Ciclista morto, chiesto il processo per tre dipendenti della Provincia

8 Giugno 2018

ANCARANO. La Procura chiede il processo per i tre dipendenti della Provincia indagati per omicidio colposo nell’inchiesta aperta sulla morte del 57enne Marino Urriani che nel novembre del 2016 si...
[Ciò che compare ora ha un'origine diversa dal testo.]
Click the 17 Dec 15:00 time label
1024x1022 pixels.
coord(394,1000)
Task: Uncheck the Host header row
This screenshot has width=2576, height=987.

ANCARANO. La Procura chiede il processo per i tre dipendenti della Provincia indagati per omicidio colposo nell’inchiesta aperta sulla morte del 57enne Marino Urriani che nel novembre del 2016 si schiantò contro un camion fermo sulla provinciale 1B, ad Ancarano. I tre, nei loro rispettivi ruoli, devono rispondere a vario titolo dell’omessa manutenzione di quel tratto di strada. Stralciata la posizione del camionista, inizialmente indagato come atto dovuto, per cui si profila una richiesta di archiviazione. Perchè, ricostruisce la Procura nell’avviso di conclusione del pm Luca Sciarretta, su quella strada tre anni prima c’era stata una frana che aveva provocato un restringimento della carreggiata che non consentiva il passaggio contemporaneo di due mezzi. Per questo quel giorno il camionista si era fermato per consentire il passaggio di un altro mezzo che procedeva in direzione opposta. E il ciclista, dopo aver percorso un tratto in discesa, finì proprio contro il mezzo fermo.
La mattina dell’11 novembre di due anni fa il 57enne operaio di Castorano, piccolo centro dell’Ascolano, morì sul colpo: nemmeno il caschetto che indossava per andare in bicicletta riuscì a proteggerlo. Su quel tratto di strada che da Ancarano scende verso la Bonifica, probabilmente già percorso tante altre volte, l’operaio stava viaggiando in sella alla sua bicicletta. Davanti a lui un furgone Iveco, mentre nell’altra direzione procedeva un camion che aveva rallentato visto che in quel tratto c’era il restringimento della carreggiata provocata da una frana. Secondo la ricostruzione fatta all’epoca dagli agenti della polstrada di Teramo (a cui la Procura ha delegato tutte le indagini), tutto avvenne in pochi istanti: il ciclista prima urtò con una spalla contro il furgone Iveco che lo precedeva e successivamente finì con la testa contro il camion che procedeva in senso opposto.(d.p.)